FAYETTEVILLE — Cleanup at a nuclear reactor test site built in the late 1960s began this year after three decades of waiting. Thousands of pounds of low-level radioactive waste have since been trucked away from rural Washington County to specialized waste facilities outside the state.
Now the University of Arkansas-Fayetteville, the site owner, faces the possibility of another delay as it awaits news of federal funding to finish the cleanup of the Southwest Experimental Fast Oxide Reactor, often referred to as SEFOR.
“We need $10.1 million dollars in FY 18 appropriations,” said Mike Johnson, UA’s associate vice chancellor for facilities, referring to the federal fiscal year.
If the money comes through by mid-January, the final stage of remediation — removal of the reactor core, the radioactive heart of the site — will begin without interruption, he said. Avoiding any delays means that approximately 620 acres about 20 miles southwest of Fayetteville could be cleared for use without restrictions by the end of next year, Johnson said.
Without the money, however, UA would have a decision to make with no other funding sources lined up, Johnson said. The university could anticipate federal funding coming through in the near future. The specialized cleanup team under contract with UA might be kept waiting in the wings at a cost of roughly $200,000 for up to a year, Johnson said.
The other option would be to essentially end cleanup rather than keeping things ready for a quick restart. UA would face an expense of roughly $105,000 to first secure the site for a potentially longer period of waiting and then approximately $310,000 whenever it’s time to remobilize specialty crews, Johnson said. The university will be the primary decision-maker, but state environmental regulators would be consulted, he said.

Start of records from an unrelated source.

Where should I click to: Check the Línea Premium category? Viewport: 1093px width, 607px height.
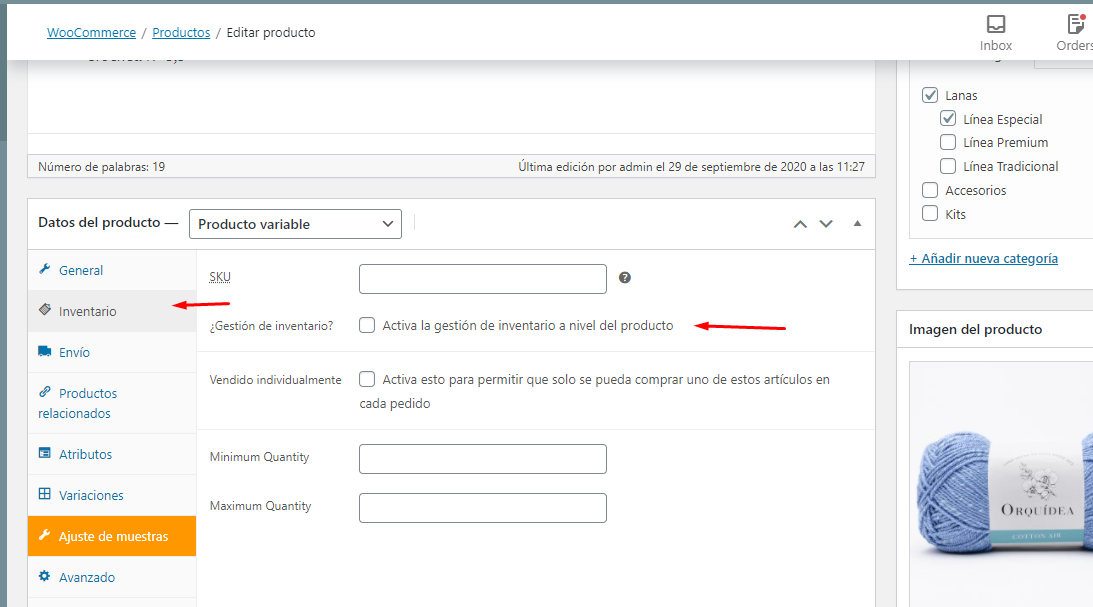(948, 143)
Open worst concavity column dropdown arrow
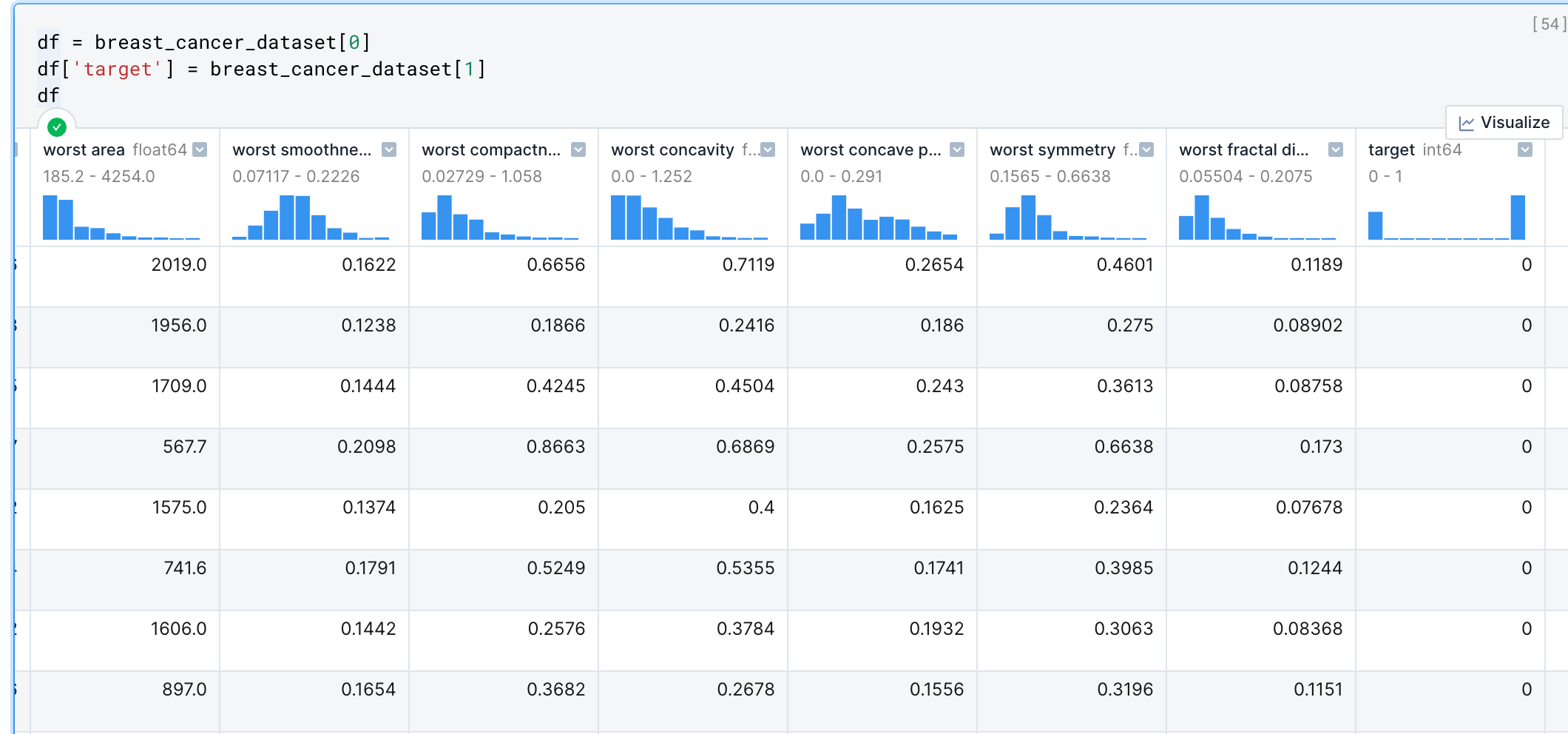The image size is (1568, 734). (x=768, y=150)
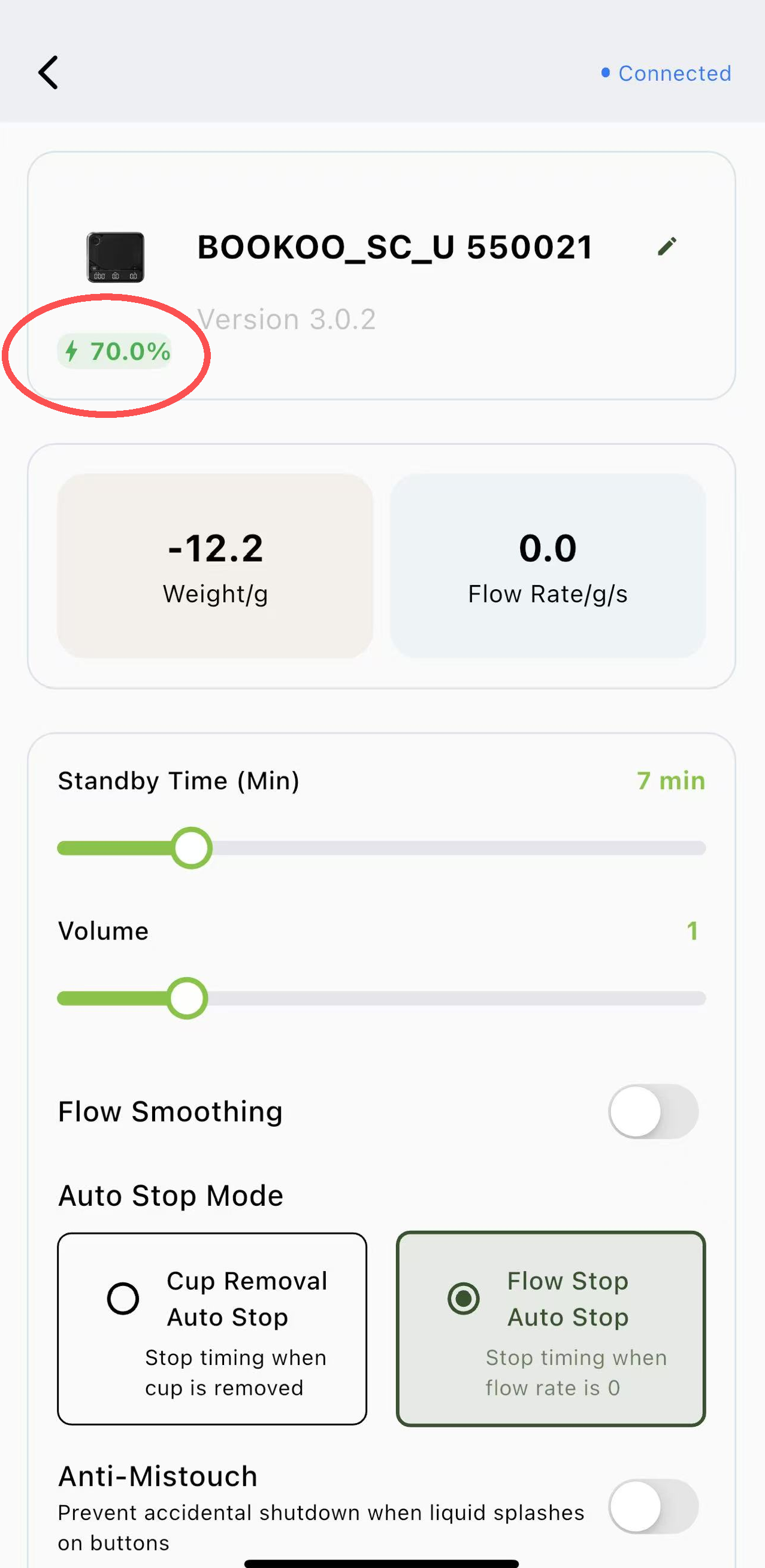Select the Flow Stop Auto Stop radio button
This screenshot has height=1568, width=765.
(464, 1299)
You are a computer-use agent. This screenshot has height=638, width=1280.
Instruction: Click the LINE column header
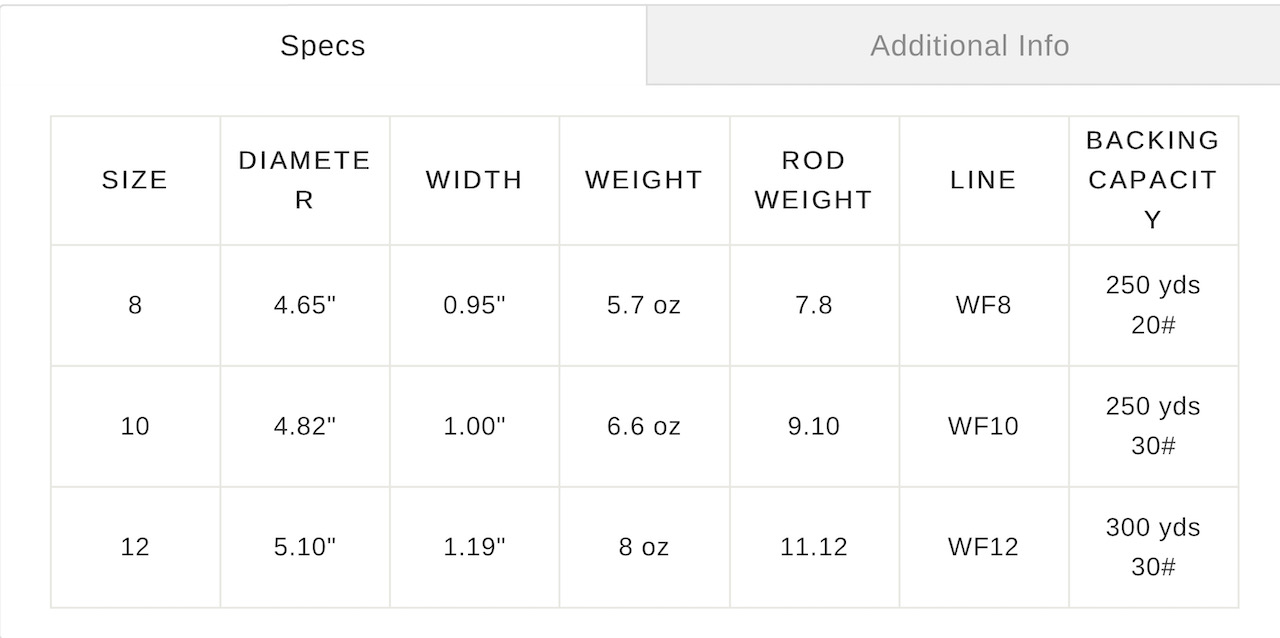983,180
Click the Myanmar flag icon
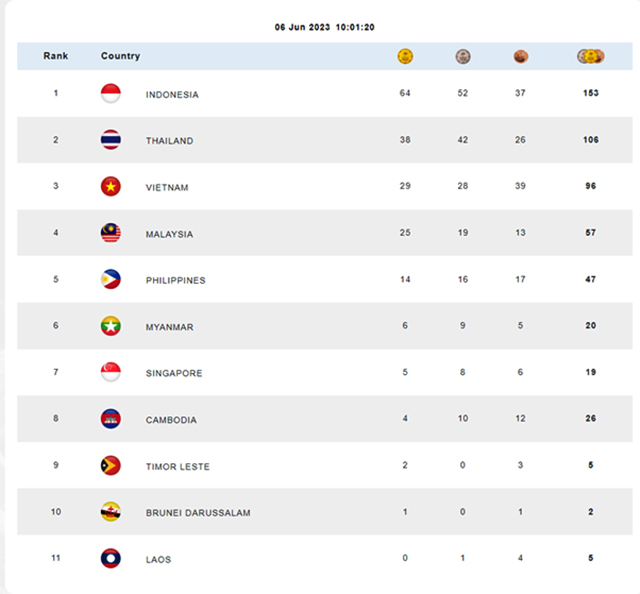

The total cost of the project has been estimated by UA to be $26.1 million. Last year, the U.S. Department of Energy awarded the university a $10.5 million grant to jump-start the project after UA in 2009 was awarded a federal planning grant of $1.9 million. About $5 million in additional funds have since come from a federal appropriations bill.
Johnson said the SEFOR test site cleanup is much smaller in scope and considered a lower risk than the decommissioning of some other nuclear sites that have yet to be cleaned up. But he pointed to the progress made this year as a reason why the project should be awarded additional funding.
“I remain optimistic, because I think this team and, with this support, has done everything we said we’re going to do on that schedule, at that fixed price,” Johnson said.
He noted the continuing uncertainty among federal lawmakers, however, as they rely on what are known as continuing resolutions to cover government expenses over time periods of just a few weeks.
Federal legislators from Arkansas described the SEFOR cleanup as a priority.
“As Congress continues to determine a path forward for funding the government, Senator Boozman will continue to advocate for the important cleanup work at SEFOR,” Patrick Creamer, senior communications adviser for Sen. John Boozman, R-Arkansas, said in an email.
A spokesman for Rep. Steve Womack, R-Arkansas, referred to a statement in June, when Womack said the SEFOR cleanup “has been and will continue to be a priority of ours until completion.”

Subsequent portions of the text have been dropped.